Encuentros no es ciencia ficción; son hechos científicos”, dijo Spielberg al actor Bob Balaban en marzo de 1976 cuando le propuso participar en el filme. Hace años que no piensa así. Ya no cree que nos visiten seres de otros mundo por, entre otras razones, la falta de pruebas: en un mundo lleno de videocámaras, las imágenes de ovnis siguen siendo tan malas como las de los 50 y 60. Pero nada de eso quita mérito a Encuentros, la mejor película sobre el mito de las visitas extraterrestres, una obra maestra que costó 20 millones de dólares y recaudó 300.

¿Sabía qué…?

George Lucas, Steven Spielberg y François Truffaut, en Mobile, durante el rodaje de 'Encuentros en la tercera fase'.Spielberg ganó millones con… La guerra de las galaxias

George Lucas visitó en julio de 1976 el hangar de Mobile (Alabama) donde se rodaba el desembarco alienígena final. Estaba convencido de que la película de su amigo iba a ser un taquillazo, no como la que él estaba acabando. “Te daré el 2,5% de mis beneficios de La guerra de las galaxias si me das el 2,5% de los tuyos de Encuentros en la tercera fase“, propuso a Steven Spielberg. Aceptó e hizo un gran negocio.

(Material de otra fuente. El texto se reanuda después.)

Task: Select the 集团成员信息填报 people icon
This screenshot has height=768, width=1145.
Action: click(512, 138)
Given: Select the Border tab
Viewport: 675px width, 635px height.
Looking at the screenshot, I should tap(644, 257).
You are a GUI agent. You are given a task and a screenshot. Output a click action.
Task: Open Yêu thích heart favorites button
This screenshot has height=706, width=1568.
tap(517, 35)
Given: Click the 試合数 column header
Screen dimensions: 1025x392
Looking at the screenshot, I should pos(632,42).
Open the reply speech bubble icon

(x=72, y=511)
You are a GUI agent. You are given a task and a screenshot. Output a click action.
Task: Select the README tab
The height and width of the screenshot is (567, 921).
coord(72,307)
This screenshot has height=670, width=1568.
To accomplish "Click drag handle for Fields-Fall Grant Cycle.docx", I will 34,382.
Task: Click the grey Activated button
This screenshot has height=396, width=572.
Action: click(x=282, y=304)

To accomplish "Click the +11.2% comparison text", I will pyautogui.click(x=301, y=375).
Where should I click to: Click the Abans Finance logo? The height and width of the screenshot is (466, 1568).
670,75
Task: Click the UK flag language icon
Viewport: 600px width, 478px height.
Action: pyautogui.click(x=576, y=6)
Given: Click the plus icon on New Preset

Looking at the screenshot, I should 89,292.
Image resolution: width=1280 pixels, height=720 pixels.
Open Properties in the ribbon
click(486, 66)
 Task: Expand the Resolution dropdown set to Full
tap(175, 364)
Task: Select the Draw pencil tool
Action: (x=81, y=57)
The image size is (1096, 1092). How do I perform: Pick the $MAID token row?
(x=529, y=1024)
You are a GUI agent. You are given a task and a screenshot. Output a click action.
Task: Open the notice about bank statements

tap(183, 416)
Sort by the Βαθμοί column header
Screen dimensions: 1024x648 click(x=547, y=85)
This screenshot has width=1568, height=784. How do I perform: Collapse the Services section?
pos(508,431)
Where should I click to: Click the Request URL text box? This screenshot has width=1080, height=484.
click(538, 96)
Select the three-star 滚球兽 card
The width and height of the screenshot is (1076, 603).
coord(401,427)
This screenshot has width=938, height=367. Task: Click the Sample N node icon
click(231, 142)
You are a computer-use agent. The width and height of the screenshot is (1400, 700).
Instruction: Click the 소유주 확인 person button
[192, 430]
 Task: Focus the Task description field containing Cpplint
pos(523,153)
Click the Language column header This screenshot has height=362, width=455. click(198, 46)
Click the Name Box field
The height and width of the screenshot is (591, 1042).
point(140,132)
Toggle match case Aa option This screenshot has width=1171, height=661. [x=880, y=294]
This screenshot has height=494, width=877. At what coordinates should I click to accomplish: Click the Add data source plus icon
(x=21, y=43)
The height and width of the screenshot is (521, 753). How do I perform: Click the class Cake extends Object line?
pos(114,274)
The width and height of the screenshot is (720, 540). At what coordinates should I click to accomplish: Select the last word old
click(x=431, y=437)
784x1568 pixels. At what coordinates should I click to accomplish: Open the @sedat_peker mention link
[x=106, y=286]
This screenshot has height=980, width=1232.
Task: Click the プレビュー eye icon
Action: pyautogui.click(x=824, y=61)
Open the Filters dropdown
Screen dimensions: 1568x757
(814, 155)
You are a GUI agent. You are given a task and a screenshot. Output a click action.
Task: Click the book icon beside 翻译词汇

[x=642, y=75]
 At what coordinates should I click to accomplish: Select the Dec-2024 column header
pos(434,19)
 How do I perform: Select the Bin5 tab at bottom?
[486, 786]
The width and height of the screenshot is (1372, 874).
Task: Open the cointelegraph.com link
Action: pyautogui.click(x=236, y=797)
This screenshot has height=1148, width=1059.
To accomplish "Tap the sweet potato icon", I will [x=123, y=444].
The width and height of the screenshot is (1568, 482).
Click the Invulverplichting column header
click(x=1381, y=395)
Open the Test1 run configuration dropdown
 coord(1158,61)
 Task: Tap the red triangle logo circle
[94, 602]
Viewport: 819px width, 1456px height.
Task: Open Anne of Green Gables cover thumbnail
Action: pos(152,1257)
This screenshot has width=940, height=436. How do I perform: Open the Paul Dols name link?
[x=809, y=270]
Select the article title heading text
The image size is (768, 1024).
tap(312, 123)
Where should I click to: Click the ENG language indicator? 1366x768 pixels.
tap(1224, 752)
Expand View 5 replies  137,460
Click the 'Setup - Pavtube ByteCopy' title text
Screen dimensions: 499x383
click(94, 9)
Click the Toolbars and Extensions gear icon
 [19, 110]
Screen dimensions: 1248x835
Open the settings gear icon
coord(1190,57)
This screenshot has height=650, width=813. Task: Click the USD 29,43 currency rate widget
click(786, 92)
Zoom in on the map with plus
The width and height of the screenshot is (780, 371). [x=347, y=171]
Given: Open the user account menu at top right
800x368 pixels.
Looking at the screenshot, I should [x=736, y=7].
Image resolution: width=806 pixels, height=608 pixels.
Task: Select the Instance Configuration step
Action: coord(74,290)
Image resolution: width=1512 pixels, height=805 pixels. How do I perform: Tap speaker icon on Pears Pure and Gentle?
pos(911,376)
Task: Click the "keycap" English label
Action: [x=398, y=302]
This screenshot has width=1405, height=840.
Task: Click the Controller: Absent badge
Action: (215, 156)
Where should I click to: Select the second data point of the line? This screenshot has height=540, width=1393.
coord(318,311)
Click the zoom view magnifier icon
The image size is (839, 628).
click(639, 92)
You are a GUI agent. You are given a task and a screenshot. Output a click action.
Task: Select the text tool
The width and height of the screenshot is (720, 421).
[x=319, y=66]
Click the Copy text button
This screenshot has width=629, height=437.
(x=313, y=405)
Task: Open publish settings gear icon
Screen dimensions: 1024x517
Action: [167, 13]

R2D2 viaja en la nave nodriza de la Torre del Diablo

R2D2 es una de las miniaturas escondidas en la inmensa nave que aterriza en la Torre del Diablo. Visible cuando el ovni pasa sobre la madre del niño abducido, es una broma del diseñador Ralph McQuarrie, creador también del universo visual de Star wars, incluidos Darth Vader, C-3PO y R2D2. La maqueta está en el Museo Nacional del Aire y el Espacio del Instituto Smithsoniano, en Washington

300 combinaciones de 5 notas

Trescientas combinaciones de cinco notas presentó John Williams a Spielberg para el saludo musical de los alienígenas. Eligieron la ahora inconfundible re-mi-do-do-sol. En la jam session final, la nave nodriza se expresa a través de una tuba y un oboe; los humanos, mediante sintetizadores.

Los grises se impusieron al resto de los extraterrestres

El niño Cary Guffey y el extraterrestre de 'Encuentros en la tercera fase'.Aunque ya había en la historia de la ufología extraterrestres grises de ojos almendrados, Encuentros hace que este modelo desbanque al resto -desde gigantes rubios hasta enanos peludos- en la imaginería ovni. Carlo Rambaldi diseña el rostro del jefe de los alienígenas basándose en fotos de Cary Guffey, el niño abducido, para transmitir la amabilidad que buscaba Spielberg en los visitantes.

Night skies, la secuela que nunca existió

Encuentros sacó de la bancarrota a Columbia, que pidió a Spielberg una secuela. Les ofreció en principio Night skies (Cielos nocturnos), una terrorífica historia de una familia asediada por violentos extraterrestres en un pueblo de la América profunda. Basada en un caso ovni de 1955, en el que unos gañanes se liaron a tiros con unos alienígenas que en realidad eran búhos, al final Spielberg renunció a rodarla porque, después de En busca del arca perdida, quería algo más tranquilo. Así nació ET.